Grondige bijsturingen om van duaal leren een succes te makenAdvies op eigen initiatief over duaal leren als volwaardige leerweg
Duaal leren heeft veel potentieel als volwaardige leerweg voor arbeidsrijpe en arbeidsbereide leerlingen. De Vlor blijft voorstander van duaal leren als onderwijskwalificerende leerweg en stelt vast dat er al heel wat succesverhalen zijn van leerlingen die klaar zijn om te leren op de werkvloer. Vooral in de latere jaren van het secundair onderwijs, in de eerste plaats de zevende jaren, zien we veel potentieel. Daarbij zien we geen nood aan een snelle toename van de leerlingenaantallen, maar pleiten we voor kwaliteit boven kwantiteit. Het belangrijkste is dat elke lerende op de juiste plaats zit: dat betekent in die richting en in die leerweg die het best aansluit bij zijn interesses en competenties. We moeten ervoor zorgen dat scholen, lerenden, ouders en ondernemingen een steeds grotere meerwaarde zien in een duale opleiding voor die lerenden voor wie dat de geschikte leerweg is. Daarvoor is een heldere communicatie naar de juiste doelgroep nodig. We moeten voorkomen dat de perceptie leeft dat duaal leren zich onderaan een ‘waterval’ situeert.
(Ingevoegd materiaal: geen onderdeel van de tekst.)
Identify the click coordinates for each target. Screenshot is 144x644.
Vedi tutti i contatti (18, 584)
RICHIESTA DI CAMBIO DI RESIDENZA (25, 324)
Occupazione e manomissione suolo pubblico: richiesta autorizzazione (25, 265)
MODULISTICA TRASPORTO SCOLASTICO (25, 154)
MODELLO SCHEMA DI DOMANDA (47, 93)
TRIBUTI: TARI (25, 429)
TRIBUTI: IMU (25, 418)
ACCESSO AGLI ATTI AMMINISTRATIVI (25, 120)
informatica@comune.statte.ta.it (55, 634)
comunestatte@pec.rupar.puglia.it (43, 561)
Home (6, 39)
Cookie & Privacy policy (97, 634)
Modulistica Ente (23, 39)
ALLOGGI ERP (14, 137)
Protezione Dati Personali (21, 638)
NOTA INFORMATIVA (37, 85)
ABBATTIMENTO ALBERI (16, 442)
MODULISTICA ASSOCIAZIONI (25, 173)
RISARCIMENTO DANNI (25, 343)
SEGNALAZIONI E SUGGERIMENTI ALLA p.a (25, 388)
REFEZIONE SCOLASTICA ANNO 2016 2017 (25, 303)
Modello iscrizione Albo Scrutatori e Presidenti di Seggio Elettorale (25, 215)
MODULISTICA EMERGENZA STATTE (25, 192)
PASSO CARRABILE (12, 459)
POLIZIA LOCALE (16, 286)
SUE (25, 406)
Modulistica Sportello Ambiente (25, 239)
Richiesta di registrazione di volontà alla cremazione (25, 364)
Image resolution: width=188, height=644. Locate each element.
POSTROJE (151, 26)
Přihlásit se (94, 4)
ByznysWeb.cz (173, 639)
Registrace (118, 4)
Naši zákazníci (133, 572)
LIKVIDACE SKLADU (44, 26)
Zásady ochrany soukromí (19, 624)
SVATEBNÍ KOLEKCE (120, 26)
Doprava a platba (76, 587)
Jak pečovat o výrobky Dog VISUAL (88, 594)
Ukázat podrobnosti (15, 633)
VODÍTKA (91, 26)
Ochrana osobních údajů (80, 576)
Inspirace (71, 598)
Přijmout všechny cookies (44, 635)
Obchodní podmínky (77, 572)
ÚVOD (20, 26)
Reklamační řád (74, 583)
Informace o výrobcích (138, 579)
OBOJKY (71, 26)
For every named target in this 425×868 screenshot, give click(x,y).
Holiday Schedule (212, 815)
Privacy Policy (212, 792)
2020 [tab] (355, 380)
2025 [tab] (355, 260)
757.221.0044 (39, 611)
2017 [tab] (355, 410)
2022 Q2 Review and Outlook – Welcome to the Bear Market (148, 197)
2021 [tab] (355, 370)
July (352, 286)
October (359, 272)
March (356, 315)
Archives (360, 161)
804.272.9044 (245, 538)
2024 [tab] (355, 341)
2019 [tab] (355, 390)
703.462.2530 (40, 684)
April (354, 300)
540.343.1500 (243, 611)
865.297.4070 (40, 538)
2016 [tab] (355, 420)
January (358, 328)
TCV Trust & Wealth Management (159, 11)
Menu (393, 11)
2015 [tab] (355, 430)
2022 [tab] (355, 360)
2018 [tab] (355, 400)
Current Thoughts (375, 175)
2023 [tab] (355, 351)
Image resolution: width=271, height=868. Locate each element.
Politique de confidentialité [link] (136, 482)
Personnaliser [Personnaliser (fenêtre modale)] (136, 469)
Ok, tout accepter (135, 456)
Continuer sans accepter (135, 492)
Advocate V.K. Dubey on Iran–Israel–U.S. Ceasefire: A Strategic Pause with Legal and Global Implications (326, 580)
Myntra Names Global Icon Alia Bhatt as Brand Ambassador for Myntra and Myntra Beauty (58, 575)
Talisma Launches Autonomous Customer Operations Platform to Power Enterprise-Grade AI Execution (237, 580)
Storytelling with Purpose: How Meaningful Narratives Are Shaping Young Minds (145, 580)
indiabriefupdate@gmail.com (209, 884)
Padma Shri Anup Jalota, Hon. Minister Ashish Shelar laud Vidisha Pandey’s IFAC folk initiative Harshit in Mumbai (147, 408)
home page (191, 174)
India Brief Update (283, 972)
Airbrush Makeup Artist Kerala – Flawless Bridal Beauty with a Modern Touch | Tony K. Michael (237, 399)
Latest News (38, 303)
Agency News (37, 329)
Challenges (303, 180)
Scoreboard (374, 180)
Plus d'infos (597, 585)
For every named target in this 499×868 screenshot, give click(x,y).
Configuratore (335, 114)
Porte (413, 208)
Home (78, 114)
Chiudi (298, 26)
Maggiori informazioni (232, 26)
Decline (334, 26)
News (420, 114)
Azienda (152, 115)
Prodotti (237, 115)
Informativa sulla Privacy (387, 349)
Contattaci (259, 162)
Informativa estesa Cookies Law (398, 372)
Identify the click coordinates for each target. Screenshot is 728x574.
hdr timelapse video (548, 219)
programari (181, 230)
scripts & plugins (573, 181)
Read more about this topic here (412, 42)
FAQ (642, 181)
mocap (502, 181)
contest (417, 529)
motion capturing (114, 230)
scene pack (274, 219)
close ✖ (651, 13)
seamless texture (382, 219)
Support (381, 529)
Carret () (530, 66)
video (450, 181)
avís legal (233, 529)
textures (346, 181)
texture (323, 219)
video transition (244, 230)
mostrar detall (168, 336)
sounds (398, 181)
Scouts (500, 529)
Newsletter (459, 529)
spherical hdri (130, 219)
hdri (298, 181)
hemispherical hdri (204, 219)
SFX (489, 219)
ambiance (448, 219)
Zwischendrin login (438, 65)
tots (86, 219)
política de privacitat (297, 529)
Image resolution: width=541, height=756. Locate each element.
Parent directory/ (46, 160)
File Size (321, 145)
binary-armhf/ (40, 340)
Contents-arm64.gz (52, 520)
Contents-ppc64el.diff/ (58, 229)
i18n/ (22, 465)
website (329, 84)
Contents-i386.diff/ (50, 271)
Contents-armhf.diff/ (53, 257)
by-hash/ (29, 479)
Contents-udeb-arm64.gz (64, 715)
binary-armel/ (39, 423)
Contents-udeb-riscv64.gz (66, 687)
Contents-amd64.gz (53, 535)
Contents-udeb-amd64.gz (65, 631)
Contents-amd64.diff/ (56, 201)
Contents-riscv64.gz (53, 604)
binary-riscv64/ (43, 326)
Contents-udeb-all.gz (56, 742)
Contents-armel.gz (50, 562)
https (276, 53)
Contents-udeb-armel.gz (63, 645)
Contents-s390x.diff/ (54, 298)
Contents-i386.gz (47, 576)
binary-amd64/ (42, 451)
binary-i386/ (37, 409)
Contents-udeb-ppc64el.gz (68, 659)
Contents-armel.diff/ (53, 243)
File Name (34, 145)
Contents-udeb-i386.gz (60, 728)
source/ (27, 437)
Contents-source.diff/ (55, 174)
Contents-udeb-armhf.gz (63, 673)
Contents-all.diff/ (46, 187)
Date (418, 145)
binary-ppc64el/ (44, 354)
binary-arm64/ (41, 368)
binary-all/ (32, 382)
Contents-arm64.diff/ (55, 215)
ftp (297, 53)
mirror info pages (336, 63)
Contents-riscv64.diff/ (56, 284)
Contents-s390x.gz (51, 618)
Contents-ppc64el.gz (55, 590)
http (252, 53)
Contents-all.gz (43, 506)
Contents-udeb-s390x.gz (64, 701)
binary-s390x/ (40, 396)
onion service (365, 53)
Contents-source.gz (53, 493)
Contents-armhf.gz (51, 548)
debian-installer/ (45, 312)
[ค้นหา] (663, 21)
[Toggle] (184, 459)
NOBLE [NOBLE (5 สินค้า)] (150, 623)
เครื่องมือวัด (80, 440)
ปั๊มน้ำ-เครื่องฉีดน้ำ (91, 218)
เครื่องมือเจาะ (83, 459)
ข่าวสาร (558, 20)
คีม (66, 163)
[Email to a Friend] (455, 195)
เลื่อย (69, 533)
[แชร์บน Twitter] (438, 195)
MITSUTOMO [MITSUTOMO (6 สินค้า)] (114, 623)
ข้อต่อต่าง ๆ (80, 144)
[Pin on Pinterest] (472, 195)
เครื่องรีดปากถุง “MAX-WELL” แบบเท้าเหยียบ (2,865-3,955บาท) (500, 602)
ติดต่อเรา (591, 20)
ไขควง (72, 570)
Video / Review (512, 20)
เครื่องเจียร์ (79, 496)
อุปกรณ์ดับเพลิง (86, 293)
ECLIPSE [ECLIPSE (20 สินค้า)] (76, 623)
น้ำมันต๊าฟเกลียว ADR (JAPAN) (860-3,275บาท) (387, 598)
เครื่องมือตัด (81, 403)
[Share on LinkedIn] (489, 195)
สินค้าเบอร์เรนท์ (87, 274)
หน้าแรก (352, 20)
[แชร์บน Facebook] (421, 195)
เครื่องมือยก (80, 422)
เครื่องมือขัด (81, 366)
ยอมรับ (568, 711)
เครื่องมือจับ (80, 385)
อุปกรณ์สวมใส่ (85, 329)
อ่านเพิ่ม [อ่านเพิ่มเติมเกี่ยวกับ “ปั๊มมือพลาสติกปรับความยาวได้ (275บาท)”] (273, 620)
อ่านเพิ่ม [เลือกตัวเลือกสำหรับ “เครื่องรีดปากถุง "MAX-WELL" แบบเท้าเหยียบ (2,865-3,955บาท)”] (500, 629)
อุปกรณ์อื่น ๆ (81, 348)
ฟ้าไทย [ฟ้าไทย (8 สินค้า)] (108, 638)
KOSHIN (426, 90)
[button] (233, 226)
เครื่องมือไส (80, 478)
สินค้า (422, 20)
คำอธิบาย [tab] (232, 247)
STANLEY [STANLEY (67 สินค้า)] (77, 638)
Er is echter een fundamenteel probleem. De doelstelling van duaal leren was en is het aanbieden van een volwaardige kwalificerende leerweg. Duaal leren is een leervorm die verwacht dat leerlingen een grote mate van zelfredzaamheid op de les- en werkplek tonen. Tegelijk werd vastgelegd dat het huidige stelsel van leren en werken (tegen 2025) volledig moet omschakelen naar duaal leren. Een significant deel van de leerlingen die vandaag les volgen in het dbso behoort echter tot een meer kwetsbare doelgroep die bovengemiddeld aantikt op SES-kenmerken en in dbso terecht komt na een moeilijke schoolcarrière. Die doelgroep is vaak niet arbeidsrijp genoeg om in duaal leren in te stromen. De doelstelling van duaal leren als sterke en veeleisende leerweg komt niet overeen met die twee doelgroepen.
Elke jongere heeft recht op goed onderwijs
Voor leerlingen die nog niet arbeidsrijp maar wel arbeidsbereid zijn, werd wel een aanloopfase naar duaal leren ingericht. Vermoedelijk zal een groep leerlingen echter nooit de overstap naar duaal leren maken. Dat risico geldt zeker voor jongeren die niet arbeidsbereid zijn. Zij zouden in theorie moeten terugkeren naar een voltijdse school als ze niet voldoen aan de voorwaarden (arbeidsrijp/arbeidsbereid). Maar dat is niet vanzelfsprekend. Die jongeren hebben nood aan verhoogde zorg en individuele begeleiding, die ze nu wel kunnen krijgen in het huidige dbso, waar ook de nodige expertise aanwezig is. Ze vinden na de transitie van leren en werken dus geen opleidingstraject op hun maat, noch in de aanloopfase, noch op een voltijdse school. Op die manier stevenen we af op een toename in vroegtijdig schoolverlaten van die doelgroep én komt ook duaal leren als sterk merk in gevaar. Elke jongere heeft recht op goed onderwijs, op voldoende kansen om zijn competenties te ontwikkelen in een richting of leerweg die aansluit bij zijn interesses en mogelijkheden.
De Vlor roept daarom op om het fundamentele probleem nu te erkennen en niet langer te wachten tot we de uitval van grote aantallen jongeren door de inkanteling van Leren en Werken in duaal leren moeten vaststellen. Kleine bijsturingen zullen niet volstaan. We vragen om voor die kwetsbare doelgroep een gepast flexibel opleidingstraject met begeleiding op maat te voorzien. De Vlor zal in de loop van volgend werkjaar een gedragen actieplan uitwerken met het oog op een sluitend aanbod voor alle leerlingen.
Voor elke jongere een gepast leertraject om van duaal leren een sterk merk te maken
Als er niet voor elke jongere een gepast leertraject is, kan duaal leren ook geen sterk merk voor arbeidsrijpe en arbeidsbereide leerlingen worden. In de rest van het advies doen we beleidsvoorstellen om van duaal leren een sterk en kwaliteitsvol leertraject voor arbeidsrijpe jongeren te maken en de instap in duaal leren te vergemakkelijken. We benadrukken dat de verdere beleidsvoorstellen onvermijdelijk tekort schieten als er geen gepast leertraject voorzien wordt voor de leerlingen die niet arbeidsrijp en arbeidsbereid zijn. Dat is een prioritaire en noodzakelijke voorwaarde.